● **OBJECTIVE**: Format the lines from the one containing "Aceptar (728, 483)" through the last line, both included, as a JSON list of strings with one string per line and blank lines omitted.

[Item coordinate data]
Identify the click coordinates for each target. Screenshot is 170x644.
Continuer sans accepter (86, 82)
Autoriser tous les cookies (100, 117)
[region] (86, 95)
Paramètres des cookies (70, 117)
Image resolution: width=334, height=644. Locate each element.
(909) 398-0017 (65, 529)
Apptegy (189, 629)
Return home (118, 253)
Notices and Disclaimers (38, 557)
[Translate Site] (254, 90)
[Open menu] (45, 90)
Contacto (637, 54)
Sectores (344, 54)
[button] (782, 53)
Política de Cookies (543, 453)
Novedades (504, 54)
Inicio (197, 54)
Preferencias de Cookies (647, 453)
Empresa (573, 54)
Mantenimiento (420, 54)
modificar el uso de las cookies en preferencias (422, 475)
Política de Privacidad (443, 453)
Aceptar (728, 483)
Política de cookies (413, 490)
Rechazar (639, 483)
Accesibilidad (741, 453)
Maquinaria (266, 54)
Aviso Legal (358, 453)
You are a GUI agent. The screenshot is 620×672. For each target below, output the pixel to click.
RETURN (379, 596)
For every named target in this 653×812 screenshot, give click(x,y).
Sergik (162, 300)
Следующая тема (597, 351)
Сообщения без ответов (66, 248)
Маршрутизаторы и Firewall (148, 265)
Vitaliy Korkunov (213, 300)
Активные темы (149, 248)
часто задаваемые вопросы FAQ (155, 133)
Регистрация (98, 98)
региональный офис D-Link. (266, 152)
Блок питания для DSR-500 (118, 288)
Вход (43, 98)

● **SOLUTION**:
[
  "Aceptar (728, 483)",
  "Política de cookies (413, 490)",
  "Rechazar (639, 483)",
  "Accesibilidad (741, 453)",
  "Maquinaria (266, 54)",
  "Aviso Legal (358, 453)",
  "You are a GUI agent. The screenshot is 620×672. For each target below, output the pixel to click.",
  "RETURN (379, 596)",
  "For every named target in this 653×812 screenshot, give click(x,y).",
  "Sergik (162, 300)",
  "Следующая тема (597, 351)",
  "Сообщения без ответов (66, 248)",
  "Маршрутизаторы и Firewall (148, 265)",
  "Vitaliy Korkunov (213, 300)",
  "Активные темы (149, 248)",
  "часто задаваемые вопросы FAQ (155, 133)",
  "Регистрация (98, 98)",
  "региональный офис D-Link. (266, 152)",
  "Блок питания для DSR-500 (118, 288)",
  "Вход (43, 98)"
]